À FAIRE:
(a) Extrayez du texte sur l'ostéopathe le passage qui va de "6 – En définitive, s’il" jusqu'à "sens du toucher.".
(b) Dans le texte sur l'ostéopathe, quels professionnels de santé sont donnés en exemple ?
(c) Poursuivez le texte sur l'ostéopathe à partir de sa dernière phrase.

TEXTE À ÉTUDIER:
6 – En définitive, s’il apparaît judicieux de soumettre l’ostéopathe à une obligation d’information, en ce qu’il traite un patient, il semble préférable de viser le principe de dignité de la personne humaine plutôt que le Code de déontologie de l’ostéopathie. Cette dernière référence est contestable et surtout dangereuse, en ce qu’elle laisse entendre que des règles impératives peuvent être édictées sans habilitation.
[1] Trouble du sens du toucher.
[2] Cette obligation d’information est qualifiée de spéciale en ce qu’elle n’est pas seulement précontractuelle (C. civ., art. 1112-1 et C. conso, art. L. 111-1), ni même générale. Cette obligation précède tous les actes qui seraient entrepris tout au long de la consultation ostéopathique, à l’image de tout professionnel de santé comme le médecin ou encore le kinésithérapeute.

(Entrées de données recueillies)

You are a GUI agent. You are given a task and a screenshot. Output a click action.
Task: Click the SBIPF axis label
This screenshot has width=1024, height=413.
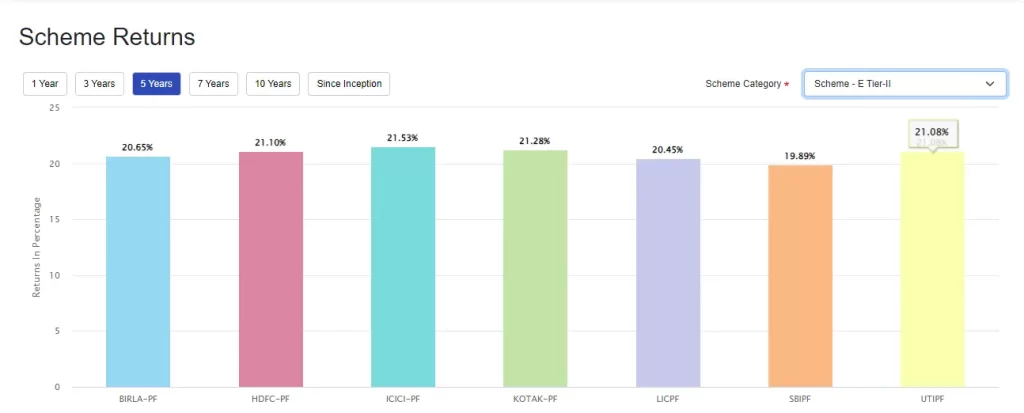coord(800,398)
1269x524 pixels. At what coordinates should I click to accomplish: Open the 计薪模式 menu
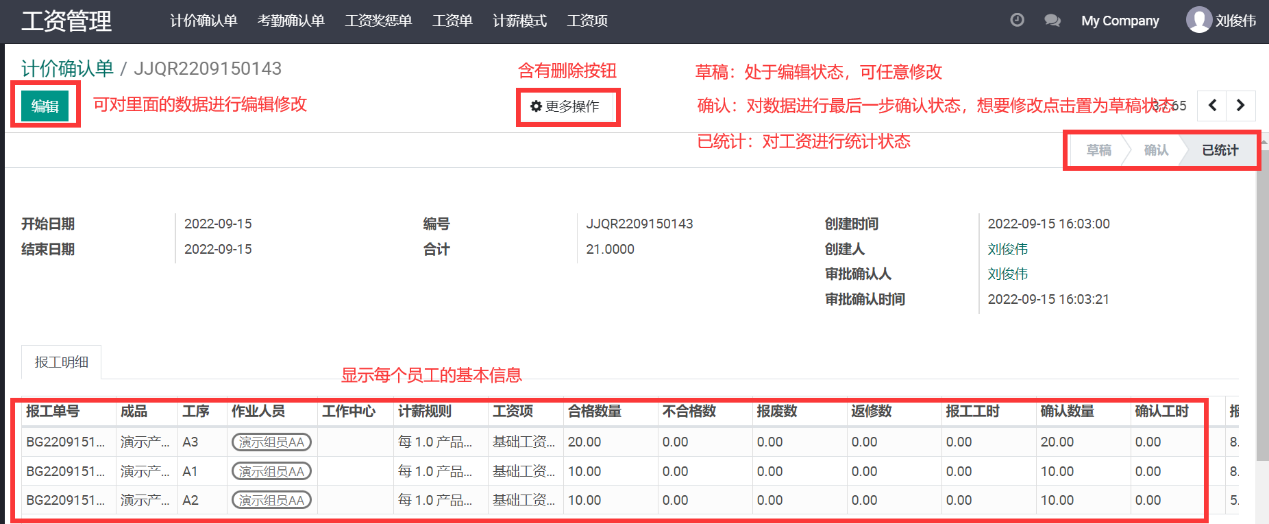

CORRIGÉS:
(a)
6 – En définitive, s’il apparaît judicieux de soumettre l’ostéopathe à une obligation d’information, en ce qu’il traite un patient, il semble préférable de viser le principe de dignité de la personne humaine plutôt que le Code de déontologie de l’ostéopathie. Cette dernière référence est contestable et surtout dangereuse, en ce qu’elle laisse entendre que des règles impératives peuvent être édictées sans habilitation.
[1] Trouble du sens du toucher.

(b) Le médecin et le kinésithérapeute.

(c)
[3] Le fait qu’il soit question d’une règle déontologique n’est pas un obstacle à l’engagement d’une action en responsabilité civile. En ce sens V. Civ. 1re, 18 mars 1997, Bull. civ. I, n° 99, n° 95-12.576 : « la méconnaissance des dispositions du Code de déontologie médicale peut être invoquée par une partie à l’appui d’une action en dommages-intérêts dirigée contre un médecin, et qu’il n’appartient qu’aux tribunaux de l’ordre judiciaire de se prononcer sur une telle action, à laquelle l’exercice d’une action disciplinaire ne peut faire obstacle ».
[4] CSP, art. L. 1111-2. Pour rappel, l’ostéopathe n’est pas un des « professionnels de santé » visés par l’article L. 1111-2 du CSP.
[5] Ce qui explique pourquoi il existe plusieurs Codes de déontologie de la profession d’ostéopathe.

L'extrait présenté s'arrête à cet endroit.